Dataset entries:
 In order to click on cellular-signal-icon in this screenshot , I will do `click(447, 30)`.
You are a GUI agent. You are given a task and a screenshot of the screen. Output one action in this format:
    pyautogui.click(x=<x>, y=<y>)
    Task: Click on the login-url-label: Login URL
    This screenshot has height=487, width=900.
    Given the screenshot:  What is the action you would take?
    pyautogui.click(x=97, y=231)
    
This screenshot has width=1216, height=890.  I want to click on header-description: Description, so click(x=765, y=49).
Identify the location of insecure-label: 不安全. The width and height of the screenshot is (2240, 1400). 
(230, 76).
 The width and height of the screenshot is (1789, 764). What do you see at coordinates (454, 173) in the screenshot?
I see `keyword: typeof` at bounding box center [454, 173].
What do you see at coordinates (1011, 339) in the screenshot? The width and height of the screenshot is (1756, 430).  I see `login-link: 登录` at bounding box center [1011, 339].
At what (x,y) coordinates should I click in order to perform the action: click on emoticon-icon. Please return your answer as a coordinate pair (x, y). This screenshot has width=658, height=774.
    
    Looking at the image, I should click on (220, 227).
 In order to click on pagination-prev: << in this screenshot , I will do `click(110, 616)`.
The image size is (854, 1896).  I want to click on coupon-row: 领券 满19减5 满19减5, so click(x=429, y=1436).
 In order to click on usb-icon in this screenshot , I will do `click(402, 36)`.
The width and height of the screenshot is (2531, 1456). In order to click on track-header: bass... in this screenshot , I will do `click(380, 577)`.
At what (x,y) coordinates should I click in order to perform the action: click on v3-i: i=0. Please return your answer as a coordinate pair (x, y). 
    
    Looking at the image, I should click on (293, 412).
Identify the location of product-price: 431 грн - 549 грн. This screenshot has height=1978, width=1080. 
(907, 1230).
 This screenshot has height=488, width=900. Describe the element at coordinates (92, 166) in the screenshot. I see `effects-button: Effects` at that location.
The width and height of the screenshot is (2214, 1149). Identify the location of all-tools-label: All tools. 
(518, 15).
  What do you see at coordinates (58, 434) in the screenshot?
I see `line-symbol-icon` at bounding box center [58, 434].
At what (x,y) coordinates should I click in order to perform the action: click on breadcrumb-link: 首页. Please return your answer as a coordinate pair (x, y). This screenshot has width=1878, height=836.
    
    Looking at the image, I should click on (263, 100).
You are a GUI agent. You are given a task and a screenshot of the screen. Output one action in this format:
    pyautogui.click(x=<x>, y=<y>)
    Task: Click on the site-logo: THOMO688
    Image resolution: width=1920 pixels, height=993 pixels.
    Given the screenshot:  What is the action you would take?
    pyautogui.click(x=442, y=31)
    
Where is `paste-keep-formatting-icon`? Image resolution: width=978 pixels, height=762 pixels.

◆ **TASK DIRECTIONS**
Convert the lines of the data above, from the line containing "has width=1878, height=836." through the end of the data (both ends included), into a numbered list. Omit blank lines.

◆ **EXERCISE RESPONSE**
1. At what (x,y) coordinates should I click in order to perform the action: click on breadcrumb-link: 首页. Please return your answer as a coordinate pair (x, y). This screenshot has width=1878, height=836.
2.     Looking at the image, I should click on (263, 100).
3. You are a GUI agent. You are given a task and a screenshot of the screen. Output one action in this format:
4.     pyautogui.click(x=<x>, y=<y>)
5.     Task: Click on the site-logo: THOMO688
6.     Image resolution: width=1920 pixels, height=993 pixels.
7.     Given the screenshot:  What is the action you would take?
8.     pyautogui.click(x=442, y=31)
9. Where is `paste-keep-formatting-icon`? Image resolution: width=978 pixels, height=762 pixels.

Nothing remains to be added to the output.